As you can see, programming in SubX requires the programmer to know the (kinda
complex) structure of x86 instructions, all the different operands that an
instruction can have, their layout in bytes (for example, the `subop` and
`r32` fields use the same bits, so an instruction can't have both; more on
this below), the opcodes for supported instructions, and so on.
While SubX syntax is fairly dumb, the error-checking is relatively smart. I
try to provide clear error messages on instructions missing operands or having
unexpected operands.
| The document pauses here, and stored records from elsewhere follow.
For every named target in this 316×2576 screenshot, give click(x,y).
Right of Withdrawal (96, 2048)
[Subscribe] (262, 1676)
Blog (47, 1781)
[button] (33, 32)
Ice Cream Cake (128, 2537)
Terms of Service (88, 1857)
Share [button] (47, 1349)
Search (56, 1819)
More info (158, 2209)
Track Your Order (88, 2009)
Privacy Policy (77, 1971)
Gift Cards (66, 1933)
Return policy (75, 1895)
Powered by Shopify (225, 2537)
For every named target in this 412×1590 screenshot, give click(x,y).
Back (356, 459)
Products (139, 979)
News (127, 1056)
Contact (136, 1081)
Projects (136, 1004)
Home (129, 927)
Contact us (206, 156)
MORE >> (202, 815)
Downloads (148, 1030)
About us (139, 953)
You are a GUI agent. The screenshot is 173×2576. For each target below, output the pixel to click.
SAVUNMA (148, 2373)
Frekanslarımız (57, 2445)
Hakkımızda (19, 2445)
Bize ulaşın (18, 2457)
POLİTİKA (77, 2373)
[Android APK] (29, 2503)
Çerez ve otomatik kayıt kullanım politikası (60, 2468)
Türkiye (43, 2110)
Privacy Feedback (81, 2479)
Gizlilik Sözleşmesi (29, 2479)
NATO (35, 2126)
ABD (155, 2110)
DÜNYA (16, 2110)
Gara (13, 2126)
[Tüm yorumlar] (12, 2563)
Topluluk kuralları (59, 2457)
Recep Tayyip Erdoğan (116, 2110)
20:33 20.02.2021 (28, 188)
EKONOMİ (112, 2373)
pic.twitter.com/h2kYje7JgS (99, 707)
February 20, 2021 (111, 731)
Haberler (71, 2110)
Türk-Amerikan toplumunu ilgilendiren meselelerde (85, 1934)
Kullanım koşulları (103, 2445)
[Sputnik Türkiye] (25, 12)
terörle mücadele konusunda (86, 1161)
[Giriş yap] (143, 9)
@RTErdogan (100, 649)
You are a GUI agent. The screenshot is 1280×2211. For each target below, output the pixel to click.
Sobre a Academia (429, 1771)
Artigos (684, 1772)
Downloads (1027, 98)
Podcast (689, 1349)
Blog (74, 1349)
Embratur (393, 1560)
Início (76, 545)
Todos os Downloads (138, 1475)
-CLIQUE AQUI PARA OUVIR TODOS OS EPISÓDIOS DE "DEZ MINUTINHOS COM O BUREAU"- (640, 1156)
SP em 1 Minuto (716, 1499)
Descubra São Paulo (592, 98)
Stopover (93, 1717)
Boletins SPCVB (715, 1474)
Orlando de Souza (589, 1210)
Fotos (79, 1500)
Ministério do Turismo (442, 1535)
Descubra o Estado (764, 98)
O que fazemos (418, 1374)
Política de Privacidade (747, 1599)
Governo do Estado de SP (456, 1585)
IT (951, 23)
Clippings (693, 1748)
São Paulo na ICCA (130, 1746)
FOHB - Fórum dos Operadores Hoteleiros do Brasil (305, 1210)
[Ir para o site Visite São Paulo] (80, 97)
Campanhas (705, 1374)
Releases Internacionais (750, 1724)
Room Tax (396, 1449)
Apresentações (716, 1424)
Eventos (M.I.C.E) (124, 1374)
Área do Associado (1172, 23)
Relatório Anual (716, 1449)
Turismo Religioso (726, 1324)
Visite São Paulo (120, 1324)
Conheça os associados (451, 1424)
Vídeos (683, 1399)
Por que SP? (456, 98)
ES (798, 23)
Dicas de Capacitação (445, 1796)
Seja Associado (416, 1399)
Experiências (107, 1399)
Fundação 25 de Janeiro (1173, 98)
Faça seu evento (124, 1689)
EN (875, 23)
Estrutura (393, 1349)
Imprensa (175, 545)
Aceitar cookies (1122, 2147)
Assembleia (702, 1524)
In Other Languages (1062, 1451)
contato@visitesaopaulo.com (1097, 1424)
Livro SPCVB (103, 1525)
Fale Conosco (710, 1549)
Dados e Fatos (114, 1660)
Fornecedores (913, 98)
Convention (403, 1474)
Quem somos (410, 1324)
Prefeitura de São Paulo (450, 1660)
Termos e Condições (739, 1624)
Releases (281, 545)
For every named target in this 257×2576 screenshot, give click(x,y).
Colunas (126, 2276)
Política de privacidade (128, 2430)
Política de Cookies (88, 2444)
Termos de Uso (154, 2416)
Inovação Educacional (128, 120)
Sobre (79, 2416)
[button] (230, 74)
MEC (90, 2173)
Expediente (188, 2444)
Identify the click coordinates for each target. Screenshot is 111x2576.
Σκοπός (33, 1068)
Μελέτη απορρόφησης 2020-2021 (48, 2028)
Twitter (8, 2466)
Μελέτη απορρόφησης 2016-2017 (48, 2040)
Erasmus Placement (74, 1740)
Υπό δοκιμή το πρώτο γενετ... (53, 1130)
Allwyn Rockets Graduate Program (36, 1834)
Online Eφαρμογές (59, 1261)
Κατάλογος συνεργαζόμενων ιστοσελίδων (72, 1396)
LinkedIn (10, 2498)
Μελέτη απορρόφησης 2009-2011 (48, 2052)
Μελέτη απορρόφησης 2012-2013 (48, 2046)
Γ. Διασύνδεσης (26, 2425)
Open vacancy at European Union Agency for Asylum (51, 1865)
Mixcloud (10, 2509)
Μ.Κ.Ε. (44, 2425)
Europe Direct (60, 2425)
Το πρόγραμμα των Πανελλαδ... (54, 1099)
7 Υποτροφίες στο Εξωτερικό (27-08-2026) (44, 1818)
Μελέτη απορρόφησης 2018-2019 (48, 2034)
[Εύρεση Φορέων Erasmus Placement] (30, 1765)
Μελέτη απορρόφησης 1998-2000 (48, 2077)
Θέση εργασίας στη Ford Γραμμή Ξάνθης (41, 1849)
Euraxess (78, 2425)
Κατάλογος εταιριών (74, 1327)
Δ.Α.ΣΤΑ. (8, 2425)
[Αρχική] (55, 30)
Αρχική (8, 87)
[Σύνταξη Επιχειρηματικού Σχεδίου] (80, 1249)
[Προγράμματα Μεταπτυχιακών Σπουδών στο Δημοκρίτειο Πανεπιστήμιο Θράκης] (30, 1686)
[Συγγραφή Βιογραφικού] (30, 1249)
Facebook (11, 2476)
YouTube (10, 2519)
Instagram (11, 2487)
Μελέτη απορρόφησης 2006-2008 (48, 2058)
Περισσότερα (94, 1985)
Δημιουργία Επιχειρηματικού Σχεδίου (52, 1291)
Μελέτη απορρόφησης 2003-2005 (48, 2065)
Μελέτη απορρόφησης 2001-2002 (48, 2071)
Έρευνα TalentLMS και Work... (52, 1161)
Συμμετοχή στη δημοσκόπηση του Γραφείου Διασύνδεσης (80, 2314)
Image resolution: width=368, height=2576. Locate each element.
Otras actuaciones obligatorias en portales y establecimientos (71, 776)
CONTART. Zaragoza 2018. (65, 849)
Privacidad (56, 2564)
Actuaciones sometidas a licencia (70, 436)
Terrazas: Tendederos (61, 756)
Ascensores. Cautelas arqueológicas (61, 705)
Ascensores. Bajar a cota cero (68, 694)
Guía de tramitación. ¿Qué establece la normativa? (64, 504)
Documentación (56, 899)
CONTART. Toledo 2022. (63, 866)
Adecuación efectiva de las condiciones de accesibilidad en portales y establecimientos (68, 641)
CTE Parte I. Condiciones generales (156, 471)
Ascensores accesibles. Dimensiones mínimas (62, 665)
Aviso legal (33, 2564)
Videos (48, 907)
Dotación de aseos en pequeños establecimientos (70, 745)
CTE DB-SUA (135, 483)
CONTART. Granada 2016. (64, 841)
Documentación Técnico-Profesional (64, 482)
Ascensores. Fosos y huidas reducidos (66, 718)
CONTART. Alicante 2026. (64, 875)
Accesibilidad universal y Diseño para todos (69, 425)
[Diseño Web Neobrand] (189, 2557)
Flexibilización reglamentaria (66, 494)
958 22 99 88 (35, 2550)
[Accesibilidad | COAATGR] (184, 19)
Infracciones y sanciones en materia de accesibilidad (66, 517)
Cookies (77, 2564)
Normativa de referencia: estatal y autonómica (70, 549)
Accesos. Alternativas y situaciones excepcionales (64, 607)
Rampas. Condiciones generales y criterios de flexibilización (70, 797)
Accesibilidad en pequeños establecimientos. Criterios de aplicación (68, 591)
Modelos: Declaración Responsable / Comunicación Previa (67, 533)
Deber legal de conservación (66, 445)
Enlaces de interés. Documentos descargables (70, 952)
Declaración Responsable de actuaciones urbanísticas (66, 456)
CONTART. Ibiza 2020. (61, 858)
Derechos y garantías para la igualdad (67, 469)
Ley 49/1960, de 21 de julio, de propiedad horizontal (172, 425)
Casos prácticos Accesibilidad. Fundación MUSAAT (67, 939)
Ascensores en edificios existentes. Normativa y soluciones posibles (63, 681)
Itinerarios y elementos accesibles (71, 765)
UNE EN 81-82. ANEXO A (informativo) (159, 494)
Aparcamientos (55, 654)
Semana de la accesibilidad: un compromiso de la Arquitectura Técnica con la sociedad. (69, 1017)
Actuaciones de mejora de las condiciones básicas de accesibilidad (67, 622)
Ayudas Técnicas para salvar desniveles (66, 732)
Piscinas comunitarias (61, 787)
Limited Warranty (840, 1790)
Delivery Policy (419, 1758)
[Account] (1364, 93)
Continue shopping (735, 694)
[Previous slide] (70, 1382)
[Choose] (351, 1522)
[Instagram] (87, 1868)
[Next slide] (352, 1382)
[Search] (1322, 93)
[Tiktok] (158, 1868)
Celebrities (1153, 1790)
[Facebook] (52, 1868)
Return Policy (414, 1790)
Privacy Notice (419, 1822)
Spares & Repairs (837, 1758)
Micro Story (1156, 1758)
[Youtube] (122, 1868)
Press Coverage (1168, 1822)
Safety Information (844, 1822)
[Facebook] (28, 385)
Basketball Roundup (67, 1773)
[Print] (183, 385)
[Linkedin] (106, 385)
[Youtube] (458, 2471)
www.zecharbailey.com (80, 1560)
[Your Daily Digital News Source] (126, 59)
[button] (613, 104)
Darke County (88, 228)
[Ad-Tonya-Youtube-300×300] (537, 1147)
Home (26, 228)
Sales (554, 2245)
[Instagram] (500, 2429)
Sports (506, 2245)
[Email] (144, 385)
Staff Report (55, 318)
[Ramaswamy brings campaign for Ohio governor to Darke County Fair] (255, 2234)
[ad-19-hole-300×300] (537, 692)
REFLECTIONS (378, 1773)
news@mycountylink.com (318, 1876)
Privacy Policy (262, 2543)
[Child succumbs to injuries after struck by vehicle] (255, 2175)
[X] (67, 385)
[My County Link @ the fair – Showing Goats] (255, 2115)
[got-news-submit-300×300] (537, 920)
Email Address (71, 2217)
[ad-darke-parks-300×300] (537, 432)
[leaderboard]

Either case would otherwise cause instruction boundaries
to diverge from what you expect, and potentially lead to errors far away. It's
useful to catch such errors early.
Try running this example now:
```
$ ./subx translate examples/ex3.subx -o examples/ex3
$ ./subx run examples/ex3
$ echo $?
55
```
If you're on Linux you can also run it natively:
```
$ ./examples/ex3
$ echo $?
55
```
The rest of this Readme elaborates on the syntax for SubX programs, starting
with a few prerequisites about the x86 instruction set.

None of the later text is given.